Ruff studied photography at the Dusseldorf Art Academy between 1977 and 1985. Starting in 1981, he photographed passport-like portraits in black and white, subjects between 25 and 35 years old. The images had the upper edge just above the hair, even lighting, solid colour backgrounds, while the individuals were shown with emotionless expressions, sometimes face-on and sometimes in profile. After 1986, he began to experiment with large-scale printing, producing images up to 7 by 5 feet. The following year he settled on his format of a full frontal view and balancing any dominating color by using a light and neutral background.

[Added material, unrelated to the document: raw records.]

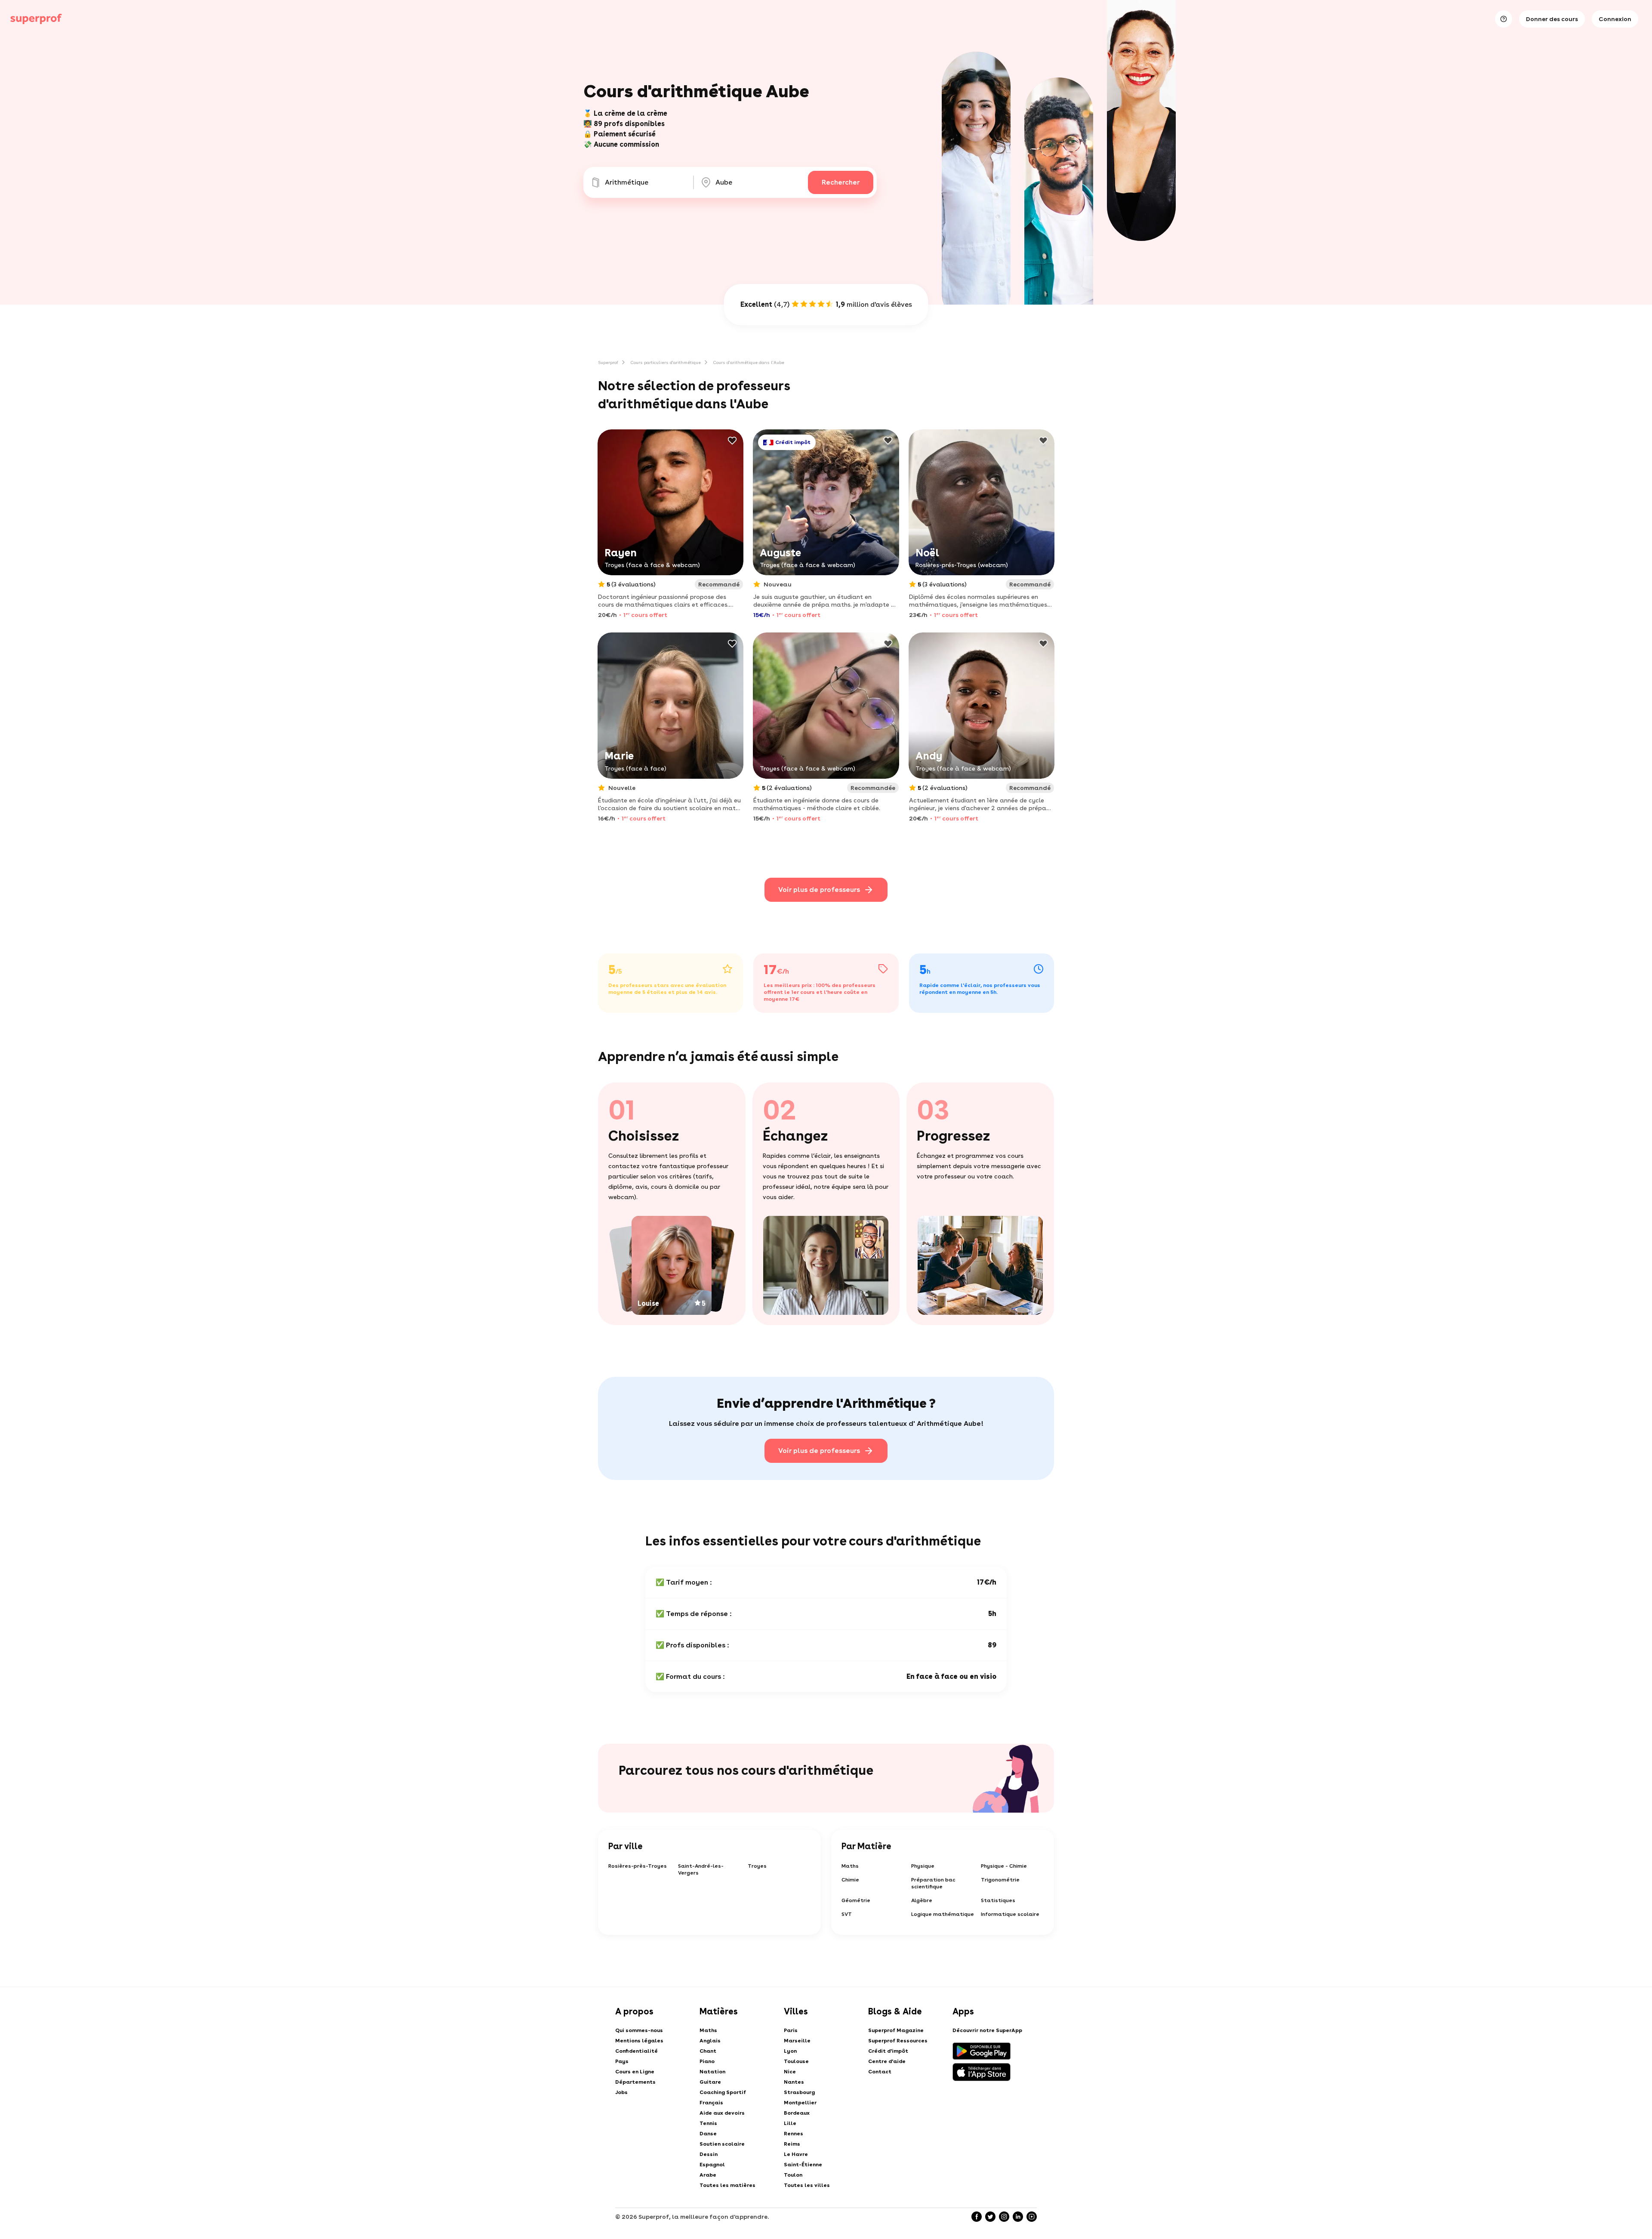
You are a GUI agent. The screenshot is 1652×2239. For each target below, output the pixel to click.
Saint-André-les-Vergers (701, 1869)
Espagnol (712, 2165)
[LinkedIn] (1018, 2216)
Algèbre (921, 1900)
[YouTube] (1031, 2216)
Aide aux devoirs (722, 2113)
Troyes (757, 1866)
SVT (846, 1914)
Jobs (621, 2092)
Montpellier (800, 2103)
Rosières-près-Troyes (637, 1866)
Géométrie (855, 1900)
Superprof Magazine (896, 2030)
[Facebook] (976, 2216)
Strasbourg (799, 2092)
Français (711, 2103)
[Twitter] (990, 2216)
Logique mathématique (942, 1914)
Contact (879, 2072)
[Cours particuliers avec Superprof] (36, 19)
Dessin (709, 2154)
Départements (635, 2082)
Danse (708, 2134)
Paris (791, 2030)
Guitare (710, 2082)
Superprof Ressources (898, 2041)
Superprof (608, 362)
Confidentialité (636, 2051)
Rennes (793, 2134)
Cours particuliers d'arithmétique (665, 362)
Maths (850, 1866)
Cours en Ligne (634, 2072)
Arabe (708, 2175)
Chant (708, 2051)
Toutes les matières (727, 2185)
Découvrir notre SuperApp (987, 2030)
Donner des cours (1552, 18)
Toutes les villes (807, 2185)
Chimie (850, 1880)
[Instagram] (1004, 2216)
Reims (792, 2144)
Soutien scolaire (722, 2144)
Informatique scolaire (1010, 1914)
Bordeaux (797, 2113)
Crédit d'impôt (888, 2051)
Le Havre (796, 2154)
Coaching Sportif (723, 2092)
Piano (707, 2061)
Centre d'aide (887, 2061)
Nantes (794, 2082)
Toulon (793, 2175)
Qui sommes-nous (639, 2030)
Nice (790, 2072)
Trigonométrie (1000, 1880)
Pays (622, 2061)
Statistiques (998, 1900)
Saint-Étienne (803, 2165)
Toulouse (796, 2061)
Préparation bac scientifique (933, 1883)
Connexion (1615, 18)
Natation (712, 2072)
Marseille (797, 2041)
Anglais (710, 2041)
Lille (790, 2123)
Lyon (790, 2051)
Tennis (708, 2123)
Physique (922, 1866)
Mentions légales (639, 2041)
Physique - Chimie (1004, 1866)
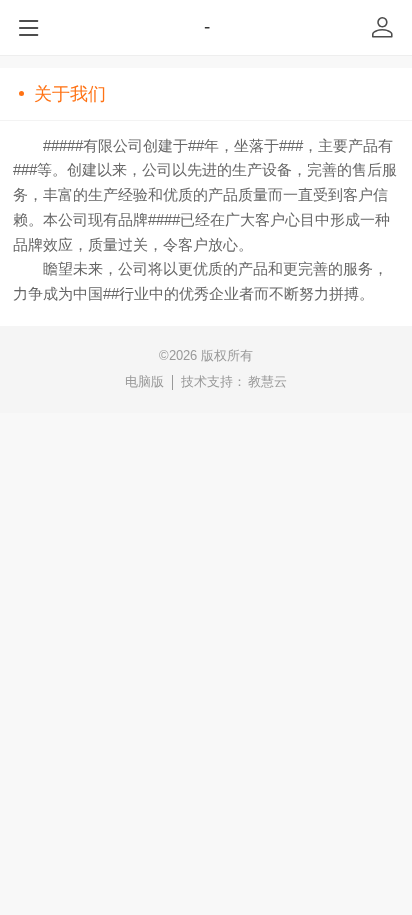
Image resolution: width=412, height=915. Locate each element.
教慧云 (267, 381)
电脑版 (144, 381)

By appropriating this passport-style portraiture of young people with dead eyes and empty faces, he denies ability of the photograph to convey deep emotions of the sitter. Instead, by the use of scale, the portraits are only able to express the superficial, the surface of the subject, because as a viewer we become involved in the detail, looking at every pore, hair and blemish. Thus Ruff posits a photographic objectivity in the formalism of his approach with the monumental physical presence and deadpan rendering which overwhelms the individual personalities of those portrayed.
His subsequent series "Other Portraits" based on the Minolta Montage Unit, which enabled him to construct artifical faces from the combined features of men and women, exposed photographic objectivity to be a fiction. The success of the series were to consolidated his international reputation and give him the financial freedom to work on subsequent series of photographs.
For me, it is the intensity of the gaze, both male and female which makes them such captivating and yet alarming portraits in their objective approach. They are and will be very influential to my approach to photographic portraiture.
Both image were using two front light at left and right, may have one reflector at front . That two background light at back.